Le scénario du départ précipité de Bouhadja a bien marché, ou plutôt l'opération de sauvetage du secrétaire général de l'APN, «démissionné» par le président déchu Saïd Bouhadja et réintégré jeudi par le nouveau patron du perchoir. C'est un fait absolument inédit dans la vie parlementaire du pays et dans l'histoire des institutions de la République. Une tempête déclenchée par les partis de la majorité parlementaire à la suite du limogeage du SG, un militant du FLN, par le président de l'Assemblée nationale. Les manœuvres pour bloquer les activités de l'APN et pousser son président à partir prennent un chemin sinueux et les «putschistes» n'hésiteront plus à emprunter les travers de l'illégalité pour nommer un nouveau président de l'APN.

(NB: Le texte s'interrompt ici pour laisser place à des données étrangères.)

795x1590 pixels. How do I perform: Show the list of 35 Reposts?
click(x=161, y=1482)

Tout le remue-ménage vécu ces trois dernières semaines au sein de l'Assemblée nationale, allant jusqu'à rogner le peu de crédit qui restait à un Parlement en pleine dérive constitutionnelle, n'avait donc qu'un seul objectif, celui de réintégrer le SG de l'APN dans ses fonctions. Le plus grave dans cette affaire est que les deux secrétaires généraux des partis qui sont arrivés en première et seconde position lors des dernières législatives sont montés au front avec leurs parlementaires pour appeler au départ de Bouhadja, un président de l'APN qui, de son côté, a oublié les moyens légaux pour bloquer sa destitution, offrant tous les subterfuges à ses adversaires pour le faire dégager, même si ces arguments sont aussi illégaux que fallacieux au regard de tous les textes qui régissent le fonctionnement des institutions nationales.

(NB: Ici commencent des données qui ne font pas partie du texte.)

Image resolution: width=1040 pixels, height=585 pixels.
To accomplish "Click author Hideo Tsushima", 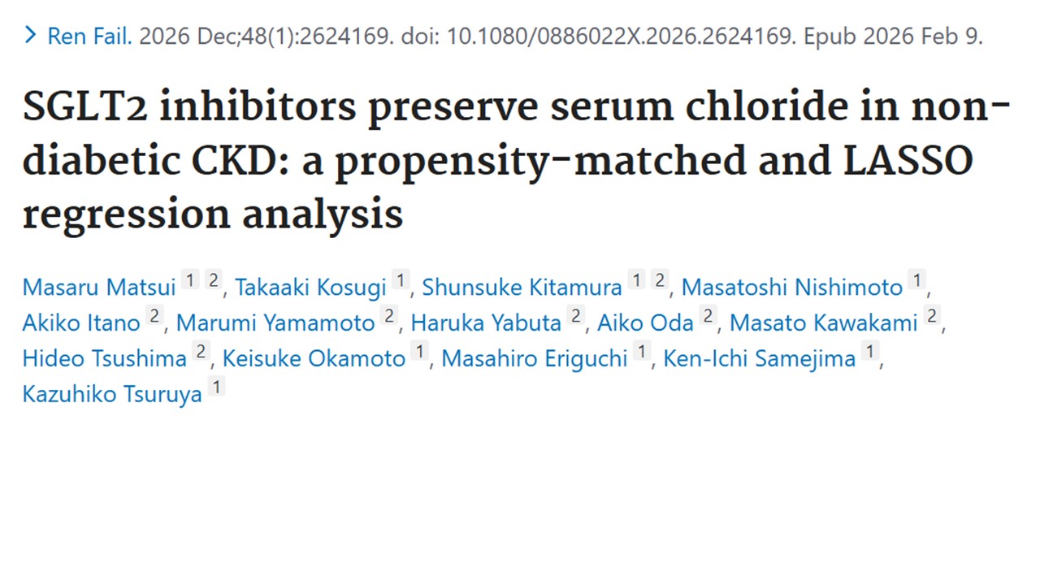I will pos(104,358).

A l'APN, la parenthèse aura été fermée un mercredi, jour symbole du début de la destitution de Saïd Bouhadja, avec la réhabilitation du SG de l'Assemblée nationale par le nouveau président, moins de 24 heures après sa désignation. Le simulacre de destitution d'un président élu par ses pairs s'est donc achevé par une autre tromperie institutionnelle, celle de nommer un nouveau président alors que celui qui a été «démis» est toujours en vie et n'a pas démissionné de son poste. Tant pis pour la légalité, pour Bouhadja qui aura, par son inconstance et son manque de profondeur politique que lui a conférée sa fonction de troisième homme de l'Etat algérien, contribué encore plus peut-être que ses adversaires à ternir l'image du Parlement. Et des représentants du peuple, solidaires pour un des leurs, agressifs dans la défense de leurs privilèges, mais terriblement inefficaces pour défendre l'amélioration des conditions de vie de leurs électeurs.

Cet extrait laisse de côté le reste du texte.